On 21 December 2017, while facing another charge related to holding an activity “Speaking for Freedom”, he testified at the military court at the Sripatcharin Camp of 23rd Royal Army Base while wearing his university graduation gown over his prison uniform.

On 7 January 2018, local villagers in Wang Saphung District, Loei Province, while issuing a statement regarding their struggle to protect the community and environment from gold mining, wore Jatupat masks in a show of solidarity.

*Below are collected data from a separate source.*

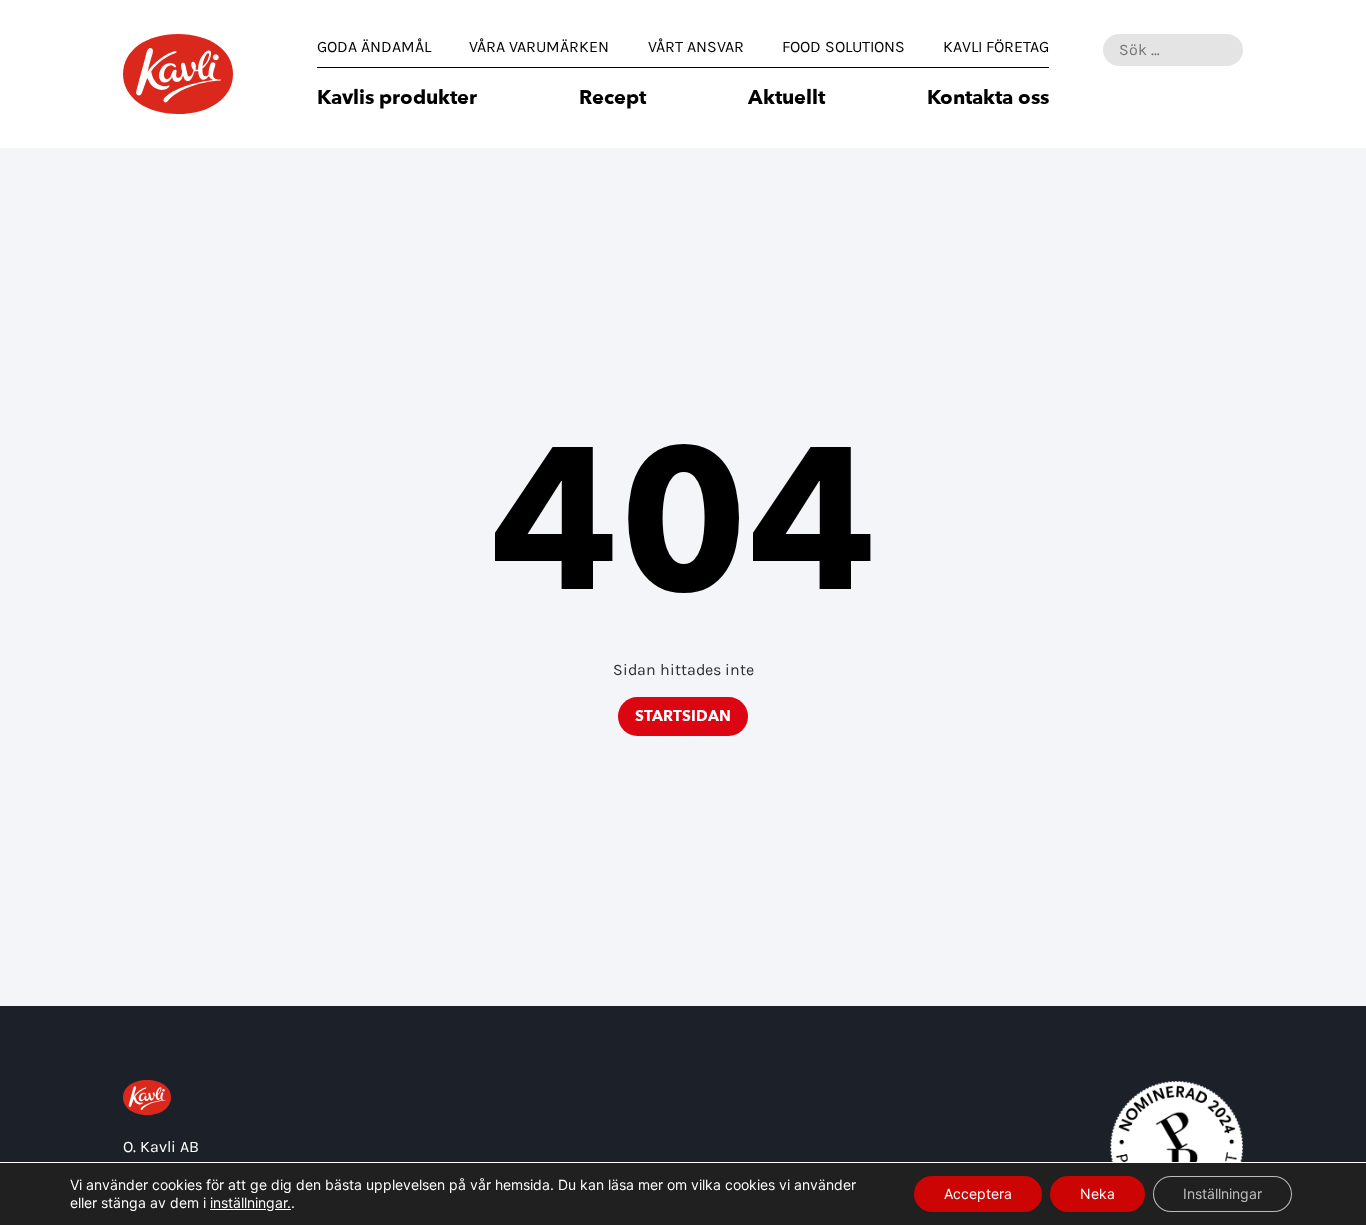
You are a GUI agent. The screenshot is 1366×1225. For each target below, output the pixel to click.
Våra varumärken (539, 46)
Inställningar (1222, 1193)
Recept (612, 99)
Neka (1097, 1193)
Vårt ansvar (696, 46)
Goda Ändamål (374, 46)
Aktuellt (786, 99)
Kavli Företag (996, 46)
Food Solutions (843, 46)
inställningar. (250, 1202)
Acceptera (978, 1193)
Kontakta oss (988, 99)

He was released on 10 May 2019, shortly before the end of his term as the result of a royal pardon.

== Role in Parliament ==
After being released from prison, Jatupat became an official aide to MP Rangsiman Rome and had a role in Thailand's Parliament as Secretary of the Parliamentary Commission on Law, Justice, and Human Rights, and member of the Select Committee to Study and Solve the Problem of Infringement of Human Rights and Covert Harms to Citizens in affiliation with the Future Forward group. In this last role, he was able to face and publicly question his accusers as to why he had been charged.

== Renewed activism ==
On 28 August, as part of the 2020 Thai protests, Jatupat turned himself in following a protest that resulted in a police summons; he has been charged with sedition. On 17 September, police searched a house where Jatupat and fellow activists were staying and seized 17 banners intended to be used for the 19 September protest. Although police refused to let the activist group photograph the search warrant, Jatupat live-streamed the event.

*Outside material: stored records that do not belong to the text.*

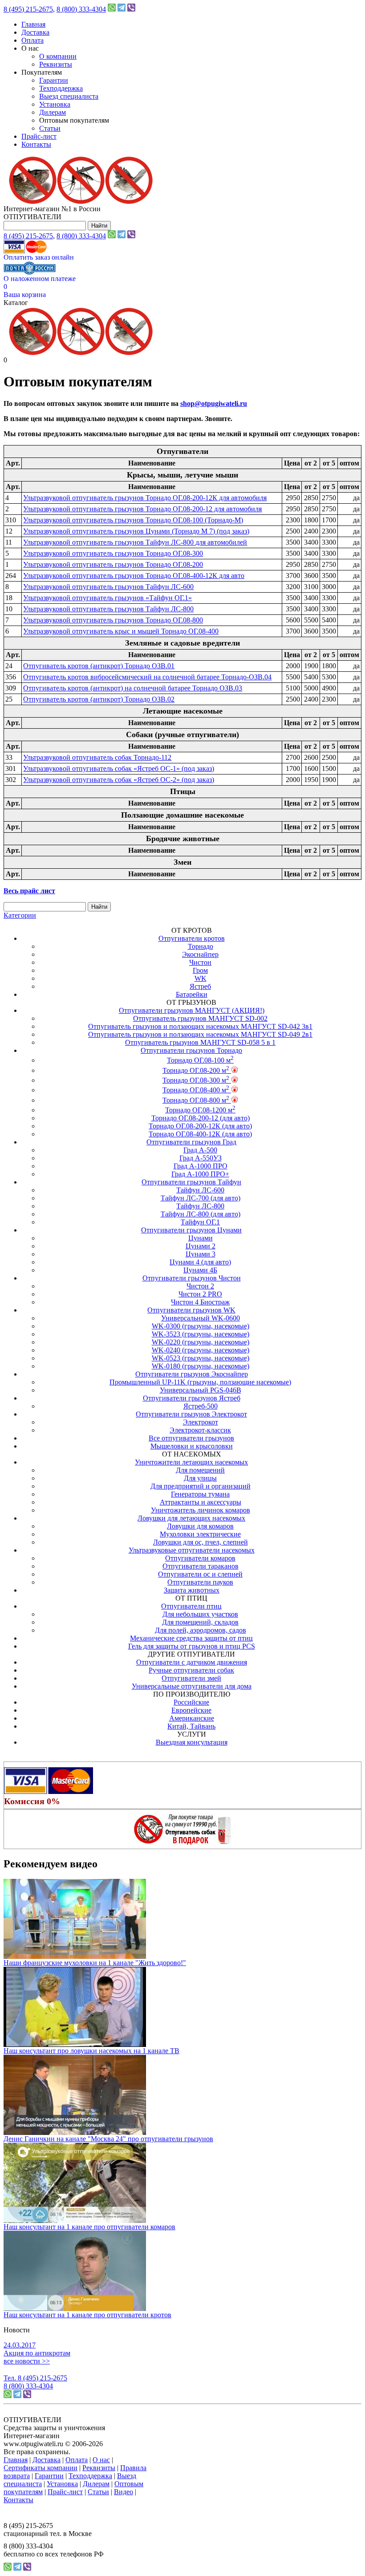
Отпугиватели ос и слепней (200, 1574)
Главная (33, 24)
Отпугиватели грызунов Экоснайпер (191, 1374)
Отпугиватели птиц (191, 1606)
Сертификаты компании (40, 2468)
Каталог (16, 302)
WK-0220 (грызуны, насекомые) (200, 1342)
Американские (191, 1718)
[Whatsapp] (112, 9)
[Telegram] (122, 9)
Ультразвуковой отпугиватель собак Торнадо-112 (97, 757)
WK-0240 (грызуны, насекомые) (200, 1350)
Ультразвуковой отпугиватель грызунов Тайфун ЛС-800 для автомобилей (135, 542)
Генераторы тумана (200, 1494)
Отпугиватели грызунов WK (191, 1310)
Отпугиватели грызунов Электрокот (191, 1414)
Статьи (50, 128)
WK (201, 978)
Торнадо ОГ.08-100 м (200, 1060)
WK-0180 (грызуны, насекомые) (200, 1366)
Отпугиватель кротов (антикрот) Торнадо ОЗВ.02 (98, 699)
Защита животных (191, 1590)
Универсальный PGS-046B (200, 1390)
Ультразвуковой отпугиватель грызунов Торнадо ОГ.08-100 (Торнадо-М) (133, 520)
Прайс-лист (39, 136)
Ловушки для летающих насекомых (191, 1518)
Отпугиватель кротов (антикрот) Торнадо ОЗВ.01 (98, 666)
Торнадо (200, 946)
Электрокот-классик (200, 1430)
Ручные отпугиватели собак (191, 1670)
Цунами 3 (200, 1254)
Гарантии (53, 80)
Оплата (32, 40)
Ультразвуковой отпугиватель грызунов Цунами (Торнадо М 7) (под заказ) (136, 531)
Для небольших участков (200, 1614)
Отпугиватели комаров (200, 1558)
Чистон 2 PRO (200, 1294)
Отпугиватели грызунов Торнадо (191, 1050)
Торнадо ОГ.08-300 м (195, 1080)
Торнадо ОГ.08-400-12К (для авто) (200, 1134)
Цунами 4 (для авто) (200, 1262)
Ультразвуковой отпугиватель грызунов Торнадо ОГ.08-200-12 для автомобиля (142, 509)
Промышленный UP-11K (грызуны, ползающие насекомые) (200, 1382)
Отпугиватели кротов (191, 938)
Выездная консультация (191, 1742)
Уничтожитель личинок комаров (200, 1510)
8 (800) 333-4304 (81, 9)
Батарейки (191, 994)
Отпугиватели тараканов (200, 1566)
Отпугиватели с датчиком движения (191, 1662)
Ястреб (200, 986)
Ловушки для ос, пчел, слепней (200, 1542)
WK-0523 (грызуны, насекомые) (200, 1358)
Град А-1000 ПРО (200, 1166)
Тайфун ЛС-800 (200, 1206)
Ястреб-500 (200, 1406)
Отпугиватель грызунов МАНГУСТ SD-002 (200, 1018)
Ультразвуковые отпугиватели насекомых (192, 1550)
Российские (191, 1702)
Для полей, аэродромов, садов (200, 1630)
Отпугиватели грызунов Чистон (191, 1278)
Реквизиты (55, 64)
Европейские (191, 1710)
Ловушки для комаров (200, 1526)
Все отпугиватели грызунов (191, 1438)
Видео (123, 2492)
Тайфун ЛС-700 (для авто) (200, 1198)
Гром (200, 970)
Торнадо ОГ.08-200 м (195, 1070)
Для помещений (200, 1470)
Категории (20, 915)
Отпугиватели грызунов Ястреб (191, 1398)
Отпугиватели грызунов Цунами (191, 1230)
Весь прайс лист (29, 891)
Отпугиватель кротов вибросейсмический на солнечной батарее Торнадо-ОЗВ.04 (147, 677)
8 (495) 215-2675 (28, 9)
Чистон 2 (200, 1286)
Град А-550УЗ (200, 1158)
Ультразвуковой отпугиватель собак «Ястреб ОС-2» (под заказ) (118, 779)
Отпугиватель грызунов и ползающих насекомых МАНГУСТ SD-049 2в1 (200, 1034)
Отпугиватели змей (191, 1678)
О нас (101, 2460)
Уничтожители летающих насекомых (191, 1462)
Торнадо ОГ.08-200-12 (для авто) (200, 1118)
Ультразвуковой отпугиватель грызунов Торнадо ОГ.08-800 (113, 620)
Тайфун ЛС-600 (200, 1190)
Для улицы (200, 1478)
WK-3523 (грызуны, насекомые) (200, 1334)
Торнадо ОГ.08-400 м (195, 1090)
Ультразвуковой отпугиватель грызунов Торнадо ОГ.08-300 (113, 553)
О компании (58, 56)
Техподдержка (61, 88)
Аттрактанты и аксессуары (200, 1502)
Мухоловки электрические (200, 1534)
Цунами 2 (200, 1246)
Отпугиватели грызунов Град (191, 1142)
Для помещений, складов (200, 1622)
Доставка (35, 32)
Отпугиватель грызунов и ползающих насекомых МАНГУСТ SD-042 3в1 (200, 1026)
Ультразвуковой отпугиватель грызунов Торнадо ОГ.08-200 (113, 564)
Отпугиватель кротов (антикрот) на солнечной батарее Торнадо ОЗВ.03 (132, 688)
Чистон (200, 962)
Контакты (36, 144)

Jatupat was again arrested on 13 October 2020. He was detained for questioning for up to 12 days and is facing 12 charges, while 19 fellow activists are facing 10 charges. On 19 October, Dusit Kwaeng Court granted Jatupat bail, together with 18 other protesters.

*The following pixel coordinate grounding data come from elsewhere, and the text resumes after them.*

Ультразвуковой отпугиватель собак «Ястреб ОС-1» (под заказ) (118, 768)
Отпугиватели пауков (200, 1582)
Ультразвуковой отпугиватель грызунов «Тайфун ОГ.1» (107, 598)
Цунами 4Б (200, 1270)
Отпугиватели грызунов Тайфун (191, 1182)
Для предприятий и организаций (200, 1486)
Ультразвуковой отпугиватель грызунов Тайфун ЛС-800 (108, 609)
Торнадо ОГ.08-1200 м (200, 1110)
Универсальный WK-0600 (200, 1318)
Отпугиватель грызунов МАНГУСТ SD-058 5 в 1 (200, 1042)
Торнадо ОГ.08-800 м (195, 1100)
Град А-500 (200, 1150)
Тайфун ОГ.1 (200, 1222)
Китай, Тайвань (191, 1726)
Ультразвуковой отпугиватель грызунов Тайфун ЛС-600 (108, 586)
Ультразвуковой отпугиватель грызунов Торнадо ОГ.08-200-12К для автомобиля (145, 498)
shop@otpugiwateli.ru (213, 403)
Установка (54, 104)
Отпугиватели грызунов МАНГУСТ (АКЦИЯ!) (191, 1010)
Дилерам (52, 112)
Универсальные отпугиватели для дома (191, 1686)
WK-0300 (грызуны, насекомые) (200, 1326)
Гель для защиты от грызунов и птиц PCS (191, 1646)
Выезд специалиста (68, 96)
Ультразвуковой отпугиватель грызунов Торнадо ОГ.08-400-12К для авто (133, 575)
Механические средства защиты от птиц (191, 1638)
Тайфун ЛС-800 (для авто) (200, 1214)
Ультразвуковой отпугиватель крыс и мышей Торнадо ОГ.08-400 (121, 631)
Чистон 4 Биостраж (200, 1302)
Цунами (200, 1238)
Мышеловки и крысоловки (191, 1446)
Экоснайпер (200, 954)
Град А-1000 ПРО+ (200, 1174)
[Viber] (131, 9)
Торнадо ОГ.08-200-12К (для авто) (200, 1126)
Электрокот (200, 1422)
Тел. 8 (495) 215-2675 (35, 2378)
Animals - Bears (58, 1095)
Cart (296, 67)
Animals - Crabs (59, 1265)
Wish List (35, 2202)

== Detained without bail for Lese Majesty, second incident ==
On 8 March 2021, Jatupat was again charged with lese majesty and imprisoned awaiting trial, along with protest leaders Panusaya Sithijirawattanakul (aka Rung) and Panupong Jadnok (aka Mike), for speeches they made on 19 September 2020, demanding reform of the monarchy. The three are in prison (as of 1 April 2021) and are not permitted to apply for bail.

== Awards ==
In 2017 Jatupat, while detained in a military court, was awarded the Gwangju Prize for Human Rights in recognition of his struggle against military dictatorship.

== Music videos ==
Jatupat sings and performs in the song and YouTube music video "คนที่คุณก็รู้ว่าใคร" ("You Know Who") with the band สามัญชน Commoner, released 3 February 2021, which draws attention to 9 assassinated Thai political dissidents. He is also featured in two other Thai protest music videos: in the song and YouTube music video "กล้ามาก เก่งมาก ขอบใจ" ("So Daring! So Talented! Thank You") (song by Paeng Surachet), with versions released on 5 December 2020, and 12 March 2021, after Jatupat was already in prison: and in the song/music video "ไม่มีคนบนฟ้า" ("There is No One in the Sky") by t_047, released 28 July 2021.

== Analysis ==
In 2017 Bangkok Post commentator Achara Ashayagachat described Jatupat as a role model for youth.